╔══
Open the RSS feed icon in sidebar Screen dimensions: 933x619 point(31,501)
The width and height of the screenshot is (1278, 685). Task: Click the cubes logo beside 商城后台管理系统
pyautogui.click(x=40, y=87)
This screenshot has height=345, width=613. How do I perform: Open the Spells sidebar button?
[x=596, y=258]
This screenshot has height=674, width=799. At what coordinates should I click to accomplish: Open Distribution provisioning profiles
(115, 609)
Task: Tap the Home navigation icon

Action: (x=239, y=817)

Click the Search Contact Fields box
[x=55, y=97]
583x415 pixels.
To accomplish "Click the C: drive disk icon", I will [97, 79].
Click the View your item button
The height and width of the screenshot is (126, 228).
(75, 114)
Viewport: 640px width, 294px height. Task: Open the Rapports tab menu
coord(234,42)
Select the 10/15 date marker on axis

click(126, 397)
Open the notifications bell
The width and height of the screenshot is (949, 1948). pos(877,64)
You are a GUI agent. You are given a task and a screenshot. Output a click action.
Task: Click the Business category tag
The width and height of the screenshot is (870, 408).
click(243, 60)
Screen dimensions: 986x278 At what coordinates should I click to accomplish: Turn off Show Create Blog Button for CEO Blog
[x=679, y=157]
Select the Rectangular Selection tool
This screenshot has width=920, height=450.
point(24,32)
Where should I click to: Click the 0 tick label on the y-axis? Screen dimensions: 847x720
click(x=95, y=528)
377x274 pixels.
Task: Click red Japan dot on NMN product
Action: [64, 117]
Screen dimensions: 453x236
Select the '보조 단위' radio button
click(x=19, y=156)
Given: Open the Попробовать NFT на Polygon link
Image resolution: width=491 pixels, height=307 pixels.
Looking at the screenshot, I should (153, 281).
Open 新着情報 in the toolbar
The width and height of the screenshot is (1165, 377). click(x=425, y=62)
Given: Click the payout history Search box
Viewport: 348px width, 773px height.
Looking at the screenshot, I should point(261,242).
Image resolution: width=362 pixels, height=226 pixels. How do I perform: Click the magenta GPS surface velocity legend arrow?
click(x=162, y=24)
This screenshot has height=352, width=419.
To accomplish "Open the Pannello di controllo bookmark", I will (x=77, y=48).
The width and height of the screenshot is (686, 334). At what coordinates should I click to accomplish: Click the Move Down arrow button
╚══
Requirement:
Write out the records above exactly as given.

Reply to the exercise:
Open the RSS feed icon in sidebar Screen dimensions: 933x619 point(31,501)
The width and height of the screenshot is (1278, 685). Task: Click the cubes logo beside 商城后台管理系统
pyautogui.click(x=40, y=87)
This screenshot has height=345, width=613. How do I perform: Open the Spells sidebar button?
[x=596, y=258]
This screenshot has height=674, width=799. At what coordinates should I click to accomplish: Open Distribution provisioning profiles
(115, 609)
Task: Tap the Home navigation icon

Action: (x=239, y=817)

Click the Search Contact Fields box
[x=55, y=97]
583x415 pixels.
To accomplish "Click the C: drive disk icon", I will [97, 79].
Click the View your item button
The height and width of the screenshot is (126, 228).
(75, 114)
Viewport: 640px width, 294px height. Task: Open the Rapports tab menu
coord(234,42)
Select the 10/15 date marker on axis

click(126, 397)
Open the notifications bell
The width and height of the screenshot is (949, 1948). pos(877,64)
You are a GUI agent. You are given a task and a screenshot. Output a click action.
Task: Click the Business category tag
The width and height of the screenshot is (870, 408).
click(243, 60)
Screen dimensions: 986x278 At what coordinates should I click to accomplish: Turn off Show Create Blog Button for CEO Blog
[x=679, y=157]
Select the Rectangular Selection tool
This screenshot has width=920, height=450.
point(24,32)
Where should I click to: Click the 0 tick label on the y-axis? Screen dimensions: 847x720
click(x=95, y=528)
377x274 pixels.
Task: Click red Japan dot on NMN product
Action: [64, 117]
Screen dimensions: 453x236
Select the '보조 단위' radio button
click(x=19, y=156)
Given: Open the Попробовать NFT на Polygon link
Image resolution: width=491 pixels, height=307 pixels.
Looking at the screenshot, I should (153, 281).
Open 新着情報 in the toolbar
The width and height of the screenshot is (1165, 377). click(x=425, y=62)
Given: Click the payout history Search box
Viewport: 348px width, 773px height.
Looking at the screenshot, I should point(261,242).
Image resolution: width=362 pixels, height=226 pixels. How do I perform: Click the magenta GPS surface velocity legend arrow?
click(x=162, y=24)
This screenshot has height=352, width=419.
To accomplish "Open the Pannello di controllo bookmark", I will (x=77, y=48).
The width and height of the screenshot is (686, 334). At what coordinates should I click to accomplish: Click the Move Down arrow button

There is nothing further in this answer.